Le concept henryen de praxis, qui est strictement solidaire de sa philosophie générale, en partant de
sa thèse sur L ‘essence de la manifestation, ne laisse pas, à mon sens, une place suffisante au fait
que la praxis elle-même est toujours structurée par un ordre symbolique. Une fois choisi le terrain
de l’immanence radicale en tant qu’autoaffection de la vie par elle-même, toute médiation, toute
compréhension de l’histoire de la praxis devient impossible. Mon option entre l’immanence d’une
phénoménologie radicale de la vie et la recherche de médiations – toujours imparfaites – par une
phénoménologie herméneutique est pour cette dernière alternative. Mais cela appartient à l’ordre
des options phénoménologiques diverses.
En conclusion, soit la lecture classique de la critique marxiste de la religion, soit les lectures
nouvelles (Dussel, Henry) portent sur la signification du symbolique et sur ses liaisons avec la
praxis. Une réfondation de la pensée marxiste, à mon sens, ne peut pas faire l’économie d’une
confrontation avec cette question et doit donc revoir une conception trop étroite de l’idéologie qui
n’est pas seulement et toujours fausse conscience. Á ce niveau il faut poser la question de la
religion, du coté du marxisme.
D’autre part, la conscience religieuse n’a rien à gagner d’un affaiblissement de la critique de la
religion-fétiche. De son coté, le marxisme qui se contente d’une approche superficielle au religieux
risque souvent de se transformer dans une sorte de religion civile.

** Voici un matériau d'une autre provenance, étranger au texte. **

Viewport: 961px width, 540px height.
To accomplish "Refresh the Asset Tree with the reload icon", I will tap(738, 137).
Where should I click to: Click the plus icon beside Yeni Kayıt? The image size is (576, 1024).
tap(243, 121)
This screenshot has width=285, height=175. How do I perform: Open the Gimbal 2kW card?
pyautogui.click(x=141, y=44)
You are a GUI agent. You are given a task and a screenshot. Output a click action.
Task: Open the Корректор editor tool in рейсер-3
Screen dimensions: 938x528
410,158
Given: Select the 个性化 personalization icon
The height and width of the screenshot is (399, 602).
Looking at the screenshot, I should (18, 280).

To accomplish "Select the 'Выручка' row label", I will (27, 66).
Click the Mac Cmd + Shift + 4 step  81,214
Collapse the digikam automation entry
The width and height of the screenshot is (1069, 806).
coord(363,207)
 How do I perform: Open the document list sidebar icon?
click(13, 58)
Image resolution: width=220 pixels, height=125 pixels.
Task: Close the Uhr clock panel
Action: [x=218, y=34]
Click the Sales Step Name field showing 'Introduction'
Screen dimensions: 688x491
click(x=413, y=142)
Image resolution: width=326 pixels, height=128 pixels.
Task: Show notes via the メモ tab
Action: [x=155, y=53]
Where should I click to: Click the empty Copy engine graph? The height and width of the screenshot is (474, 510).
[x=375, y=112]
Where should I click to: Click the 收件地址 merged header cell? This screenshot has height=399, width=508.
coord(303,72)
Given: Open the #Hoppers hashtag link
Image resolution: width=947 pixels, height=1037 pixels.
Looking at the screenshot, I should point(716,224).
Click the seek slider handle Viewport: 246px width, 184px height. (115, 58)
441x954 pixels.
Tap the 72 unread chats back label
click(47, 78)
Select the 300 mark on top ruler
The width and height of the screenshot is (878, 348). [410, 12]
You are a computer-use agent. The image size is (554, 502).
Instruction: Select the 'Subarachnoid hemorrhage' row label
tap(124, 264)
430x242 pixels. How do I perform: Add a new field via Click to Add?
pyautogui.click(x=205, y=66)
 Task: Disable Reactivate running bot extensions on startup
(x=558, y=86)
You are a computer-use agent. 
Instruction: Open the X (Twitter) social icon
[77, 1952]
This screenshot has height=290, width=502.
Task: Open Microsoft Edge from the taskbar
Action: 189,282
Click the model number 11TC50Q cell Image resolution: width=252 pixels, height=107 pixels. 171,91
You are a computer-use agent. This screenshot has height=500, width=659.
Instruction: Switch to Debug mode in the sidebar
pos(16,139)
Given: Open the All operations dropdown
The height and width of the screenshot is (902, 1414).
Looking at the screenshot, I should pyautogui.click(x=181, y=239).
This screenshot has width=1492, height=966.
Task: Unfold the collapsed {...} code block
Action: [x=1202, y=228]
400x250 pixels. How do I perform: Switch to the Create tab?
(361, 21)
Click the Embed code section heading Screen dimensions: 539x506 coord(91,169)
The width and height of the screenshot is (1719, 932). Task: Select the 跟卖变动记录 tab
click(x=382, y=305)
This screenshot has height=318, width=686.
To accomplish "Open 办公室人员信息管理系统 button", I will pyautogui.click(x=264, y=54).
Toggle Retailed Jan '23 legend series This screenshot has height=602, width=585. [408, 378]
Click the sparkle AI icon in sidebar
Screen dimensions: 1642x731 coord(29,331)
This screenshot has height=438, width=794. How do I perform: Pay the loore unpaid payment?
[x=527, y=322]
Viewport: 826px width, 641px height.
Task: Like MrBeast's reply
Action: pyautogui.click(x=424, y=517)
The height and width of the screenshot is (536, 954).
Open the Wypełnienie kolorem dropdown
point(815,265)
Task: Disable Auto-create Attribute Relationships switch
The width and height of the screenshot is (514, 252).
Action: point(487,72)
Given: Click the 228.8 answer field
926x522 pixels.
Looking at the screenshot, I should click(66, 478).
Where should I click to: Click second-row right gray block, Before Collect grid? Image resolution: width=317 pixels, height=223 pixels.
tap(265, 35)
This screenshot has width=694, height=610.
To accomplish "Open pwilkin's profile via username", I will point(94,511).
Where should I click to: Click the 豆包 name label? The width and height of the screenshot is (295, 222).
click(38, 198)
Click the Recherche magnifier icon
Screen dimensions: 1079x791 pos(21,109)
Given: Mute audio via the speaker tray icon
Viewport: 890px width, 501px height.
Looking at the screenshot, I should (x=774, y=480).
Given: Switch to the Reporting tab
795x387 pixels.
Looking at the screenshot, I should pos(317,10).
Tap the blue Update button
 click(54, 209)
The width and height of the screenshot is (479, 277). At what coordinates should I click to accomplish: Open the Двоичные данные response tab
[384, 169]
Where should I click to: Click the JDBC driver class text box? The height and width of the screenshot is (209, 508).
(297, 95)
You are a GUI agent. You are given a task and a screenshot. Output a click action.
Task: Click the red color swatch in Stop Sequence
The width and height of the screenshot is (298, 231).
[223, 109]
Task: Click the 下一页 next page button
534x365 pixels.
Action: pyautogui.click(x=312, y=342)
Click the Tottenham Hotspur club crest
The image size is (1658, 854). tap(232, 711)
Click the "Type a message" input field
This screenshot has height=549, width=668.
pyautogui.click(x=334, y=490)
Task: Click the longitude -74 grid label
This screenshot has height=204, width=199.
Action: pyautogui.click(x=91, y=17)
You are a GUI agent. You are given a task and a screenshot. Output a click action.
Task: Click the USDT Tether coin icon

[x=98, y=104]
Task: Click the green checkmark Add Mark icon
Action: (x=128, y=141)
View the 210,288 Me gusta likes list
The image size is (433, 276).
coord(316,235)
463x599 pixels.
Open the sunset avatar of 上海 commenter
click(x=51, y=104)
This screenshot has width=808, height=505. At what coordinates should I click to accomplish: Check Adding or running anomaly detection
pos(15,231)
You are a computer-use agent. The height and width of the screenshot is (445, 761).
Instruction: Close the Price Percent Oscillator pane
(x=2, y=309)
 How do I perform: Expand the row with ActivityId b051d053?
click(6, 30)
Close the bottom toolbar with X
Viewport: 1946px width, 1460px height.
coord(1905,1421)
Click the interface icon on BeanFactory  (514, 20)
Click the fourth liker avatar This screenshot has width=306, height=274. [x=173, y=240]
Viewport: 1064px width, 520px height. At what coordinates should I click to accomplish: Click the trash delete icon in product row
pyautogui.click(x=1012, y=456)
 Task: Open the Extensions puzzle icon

Cela dit, il faut garder l’autonomie réciproque des divers niveaux de discours. La considération du
symbolique ne coïncide pas avec la critique de l’économie politique et ne se dissout pas dans la
critique de l’économie politique. Le marxisme ne doit pas devenir une religion ni une anti-religion.
La laïcité reste une valeur, une acquisition pour tous, croyants et non croyants.
Dans un horizon plus général, je vois une perspective sérieuse de renouveau de la pensée
communiste dans la rencontre et la fécondation réciproque entre le marxisme à l’age des mille
marxismes (ou bien à l’age du « communisme de la finitude, pour citer encore une fois Tosel) et
une phénoménologie herméneutique qui ne perd pas son envergure critique et sa force créative. Un
marxisme qui devient sans réserves lui-même une théorie et une pratique de la libération humaine
peut bien reconnaître plusieurs « cultures de la libération » et lutter ensemble contre la barbarie de
l’époque présente, notamment contre la barbarie de la guerre et du terrorisme.